Both grades work-harden during machining and forming, which is a critical process consideration. Stainless requires slower feeds and speeds than carbon steel, sharp tooling to prevent rubbing and work hardening at the cut, and adequate coolant flow. Shops that run stainless regularly maintain dedicated tooling to avoid cross-contamination with carbon steel that could embed iron particles and cause surface rusting.
17-4PH and Duplex 2205: When Standard Austenitics Aren't Enough
17-4PH (UNS S17400) is a precipitation-hardened martensitic stainless that fills the gap between standard austenitic grades and high-alloy tool steels. In the H900 condition, 17-4PH reaches 190,000 psi tensile and 170,000 psi yield — more than double the strength of annealed 304 — while maintaining stainless-level corrosion resistance. In San Bernardino, this grade appears in high-strength fasteners, pump shafts, valve components, and aerospace-adjacent structural hardware where both strength and corrosion resistance are mandatory. Machining 17-4PH in the annealed condition before age hardening is the preferred approach — hardened stock machines significantly slower and with higher tool wear.

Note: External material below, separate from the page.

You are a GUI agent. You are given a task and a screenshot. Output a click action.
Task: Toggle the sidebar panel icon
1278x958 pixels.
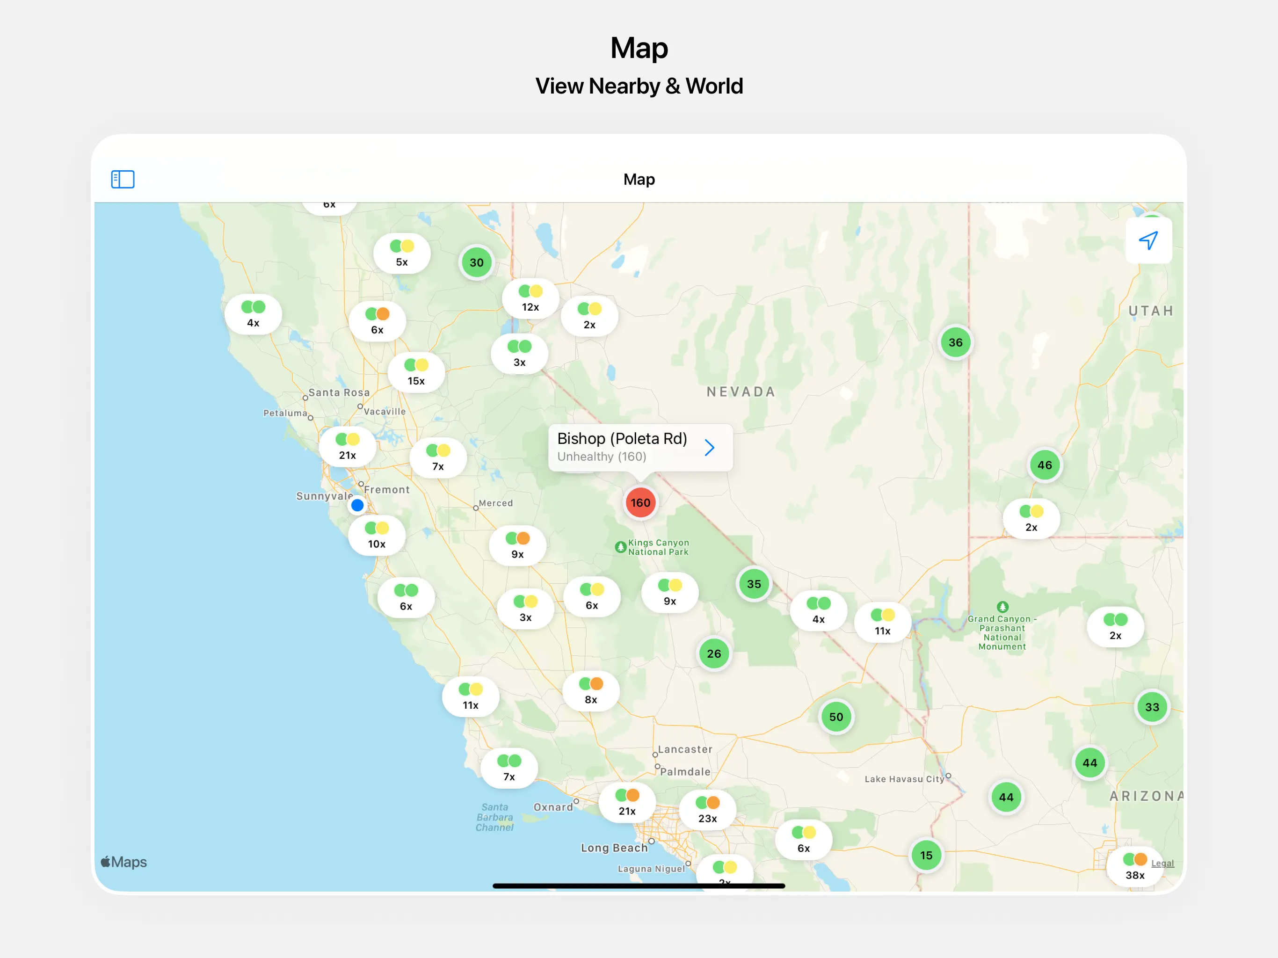click(122, 179)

Duplex 2205 (UNS S32205) offers a fundamentally different property combination: the duplex ferrite-austenite microstructure gives it roughly twice the yield strength of 316L (65,000 psi minimum vs. 30,000 psi) while maintaining excellent resistance to both chloride pitting and stress corrosion cracking — the failure mode that ends careers for 304 and 316 in chloride-contaminated environments under sustained stress. For the Inland Empire's water infrastructure, chemical handling, and structural applications in coastal-adjacent environments, Duplex 2205 is increasingly specified in place of 316L where the higher strength allows thinner walls and the better SCC resistance reduces maintenance costs.
Fabrication of duplex grades requires attention to heat input during welding — too high or too low disrupts the ferrite-austenite phase balance and degrades corrosion resistance. Qualified welding procedures with controlled interpass temperature and post-weld inspection are standard practice for shops handling this grade.
Cutting, Bending, and Welding Stainless: Local Process Capabilities
San Bernardino fabricators have invested in equipment and process discipline to handle stainless correctly. Waterjet cutting is the preferred method for stainless plate and sheet where edge quality and no heat-affected zone matter — waterjet produces a clean cut edge without the work hardening and discoloration that plasma introduces, which is important when parts will be welded or electropolished. Laser cutting handles thin-gauge stainless sheet with high precision and is the go-to for complex profiles in 18-gauge through 3/16-in. material. Plasma cutting covers heavy plate where speed matters more than edge finish.
Press brake bending stainless requires larger bend radii than carbon steel to avoid cracking, and operators must account for greater spring-back — typically 1.5–3 degrees more than the same operation on mild steel, depending on temper and gauge. Shops that bend stainless regularly dial in their back-gauge compensation and radius tooling for specific material lots. TIG welding with ER308L (for 304) or ER316L (for 316L) filler and backing gas purge on the root pass is standard for food-grade and sanitary work. MIG with pulse transfer is used for higher-volume structural welding where TIG speed is a constraint.
Finishing options for stainless in the Inland Empire include mechanical polishing (#4 brushed, #8 mirror), electropolishing for sanitary applications, passivation per ASTM A967 to restore the native chromium oxide layer after machining or welding, and bead blasting for a uniform matte appearance. Confirm passivation requirements at the design stage — food, pharmaceutical, and water-contact applications often specify passivation as a mandatory process step.